◆ Quelldokument ◆
━━━━━━━━━━━━━━━━━━━━
Feuerlauf

Zu meinem diesjährigen Geburtstag schenken mir Ma Baker und der Sysop eine Herausforderung in Form eines Feuerlaufs. Zuerst freue ich mich, dann fürchte ich mich, und dann geht es los, hoch auf einen kleinen Bauernhof auf der Alb. Als Ma und ich ankommen, drückt uns die leitende Oberhexe tonnenweise Lebensmittel in die Hand, die wir in die Kühl- und Küchenschränke sortieren dürfen, und ich bin beruhigt: Wir werden vielleicht verbrennen, aber nicht verhungern, und es gibt sogar jede Menge Waffelröllchen. Dann trommelt uns die Oberhexe zusammen, wir stellen uns vor, erhalten erste Instruktionen sowie die Ankündigung, dass sich der Bauer, dem der Hof gehört, nach getaner Arbeit zu uns gesellen wird, und bekommen Obst und Kekse. Danach schleppen wir ungezählte Holzscheite zu einem Scheiterhaufen auf der Wiese, legen mit Klappern, Klicken und Klacken unsere Ratio lahm, dann gibt es Kaffee und Kuchen, und nach weiteren Kopfausschaltspielchen und innerer Sammlung ist es auch schon wieder Zeit fürs Abendessen.

Ein anderes System übernimmt die Steuerung

Als es langsam dämmert, entzünden wir mit Zeitungsfackeln den Scheiterhaufen, gehen ein letztes Mal nach drinnen, bekommen finale Instruktionen, und dann wird es ganz still. Wir gehen nach draußen, stellen uns im Kreis um das Feuer, das mittlerweile nahezu heruntergebrannt ist. Wie angekündigt stößt der Bauer zu uns, er steht im Kreis neben mir, auf meiner anderen Seite steht eine kleine blonde Frau. Ein anderes System übernimmt die Steuerung, und ich will nur noch eins: ins Feuer, und zwar sofort. Vorher gilt es allerdings noch einen Holzpfeil mit dem Hals zu durchbrechen. Damit hatte ich jetzt nicht gerechnet, und ich möchte auf der Stelle nach Hause. Was, wenn es bei mir nicht funktioniert und ich der volle Feuerlaufholzpfeildurchbrecherloser bin und alle schauen zu? Noch blöder wäre es allerdings, meinen Pfeil heimlich, still und leise anderweitig zu entsorgen und mir so meinen eigenen Feuerlauf zu versauen. Also klemme ich mir mit zitternden Händen den Pfeil zwischen mein Halsgrübchen und ein Holzbrett, das die Oberhexe hält, atme dreimal tief ein und aus und zersplittere das Ding sauber in der Mitte. Und alle schauen zu.
━━━━━━━━━━━━━━━━━━━━
◆ Quellenauszug ◆
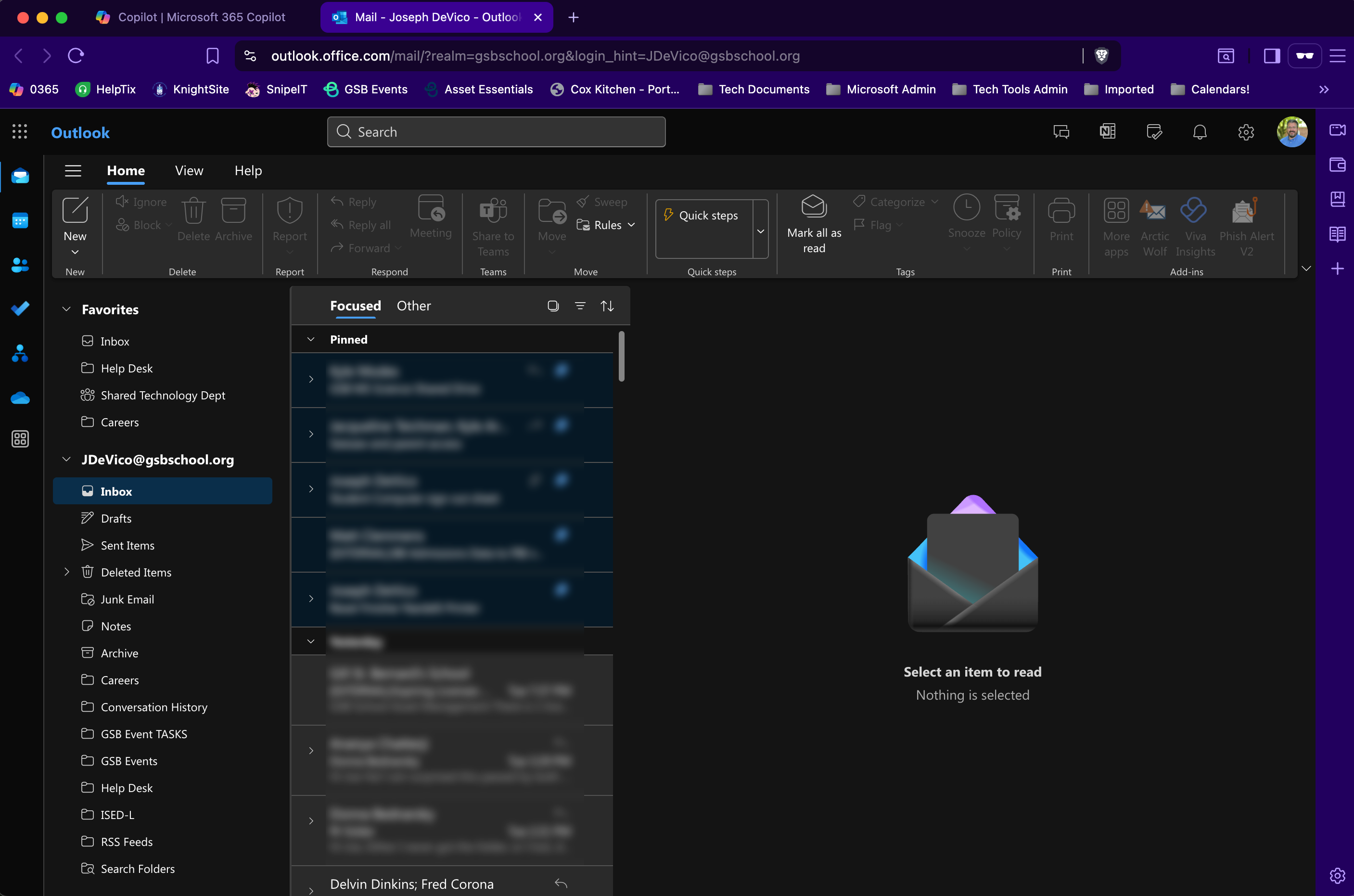1354x896 pixels.
Task: Open the Help ribbon tab
Action: pyautogui.click(x=248, y=171)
━━━━━━━━━━━━━━━━━━━━
◆ Arbeitsauftrag ◆
Was muss laut dem Quelldokument zum Feuerlauf vor dem Gang ins Feuer mit dem Hals durchbrochen werden? Stützen Sie sich ausschließlich auf das Quelldokument.

◆ Vollständige Antwort ◆
Ein Holzpfeil.